One of the stranger things about Marine aviation was how often they ended up staying at Air Force bases. Every time a hurricane would blow into the Gulf of Mexico the Navy would scramble all the air stations on the coasts and send their aircraft inland. One of the places they ended up was Little Rock Air Force Base (LRAFB), in Jacksonville Arkansas, where my dad was stationed in the early sixties.
One night during one of these "sleepovers", while everyone was gathered at the Officer's Club, it was discovered the Marine Aviators considered themselves absolute experts on their brand new F-4B Phantom jets (at the time arguably the best interceptor in the world, and one of the most successful fighter designs in history). Without question, they opined in loud voices (after partaking rather generously of the O-Club's many fine distilled liquors), the F-4B was the fastest airplane in the world. It was just such a damned shame all these "low-slow" (Marinespeak for "bomber") pilots would never be able to experience the finer points of Mach-2 flight.
Eventually one of the bomber pilots got a little upset at these proclamations. "Fastest fighter in the world, huh?"
"Absolutely. World speed record and everything!"
"Faster than anything we got here, huh?"
"Yeah, damned shame too. Mach 2 is pretty spectacular!"
"Well, I think we got something here that'll probably come pretty close to that. In fact, I think it might even be a little faster than that."
"No way. You guys drive all these low-slows. All this plodding around hoping nobody notices ya and shoots ya down. You got nothing come even close."
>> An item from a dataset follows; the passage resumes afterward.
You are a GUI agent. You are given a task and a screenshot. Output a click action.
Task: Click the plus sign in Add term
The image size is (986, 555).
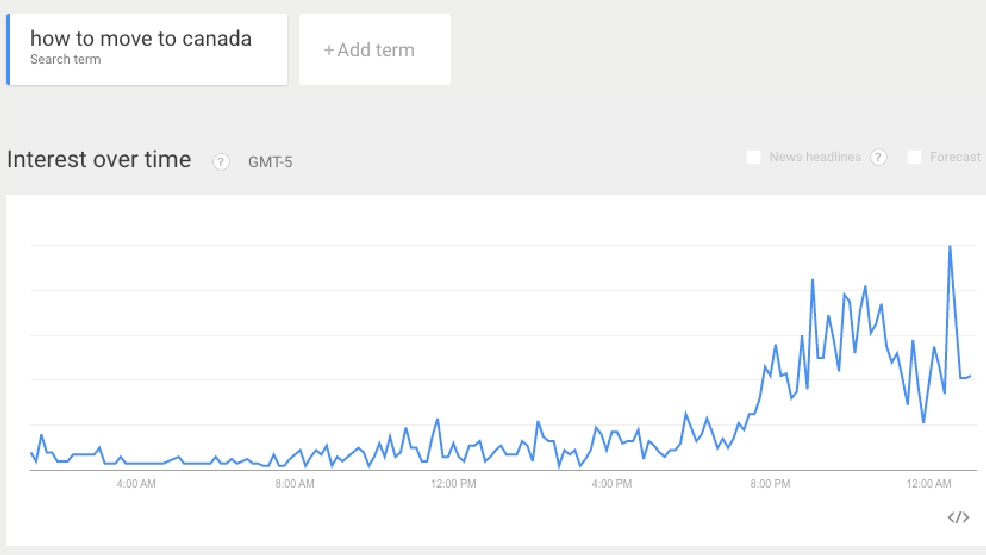(x=328, y=50)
"Want to put a wager on that?"
Well, of course they couldn't turn down a sure thing. So it was agreed: a timed race to 20,000 feet. Loser has to buy everyone drinks that night. The Marines went to bed with visions of free booze dancing in their heads.
What the Marines didn't seem to understand was LRAFB was one of just two places in the country where a wing of B-58 Hustler bombers was stationed. A medium-sized hotrod, and possibly one of the most gorgeous bombers ever built, it was ostensibly designed to penetrate enemy air defenses through raw speed alone. In reality, it was more an expression of Convair's political clout and the bomber community's desire for something a little more exciting than the ponderous B-52.
It really was a ridiculous aircraft. The wings were just big enough to hold the four General Electric J79 jet engines (the same engines found in the Phantom) that powered it, and the fuselage was only just big enough to hold the three crew and enough gas to perform the mission. The weapon was carried externally in a giant pod underneath the center fuselage that also held extra gas and electronics. It was easily the most sophisticated aircraft built up to that time, with early examples of electronics found on aircraft to this day.
And it was fast. Really fast. Eventually it would beat several world records for speed set by the Phantom itself, and was easily capable of sustained speeds over mach 2.
Not only were they fast in and of themselves, but this bomber pilot knew one of the planes had just come out of an extensive overhaul, and did not have the weapons pod or other armaments installed yet. Heavy, draggy armaments. In other words, at that particular point this specific B-58 was a hotrod above all the other hotrods.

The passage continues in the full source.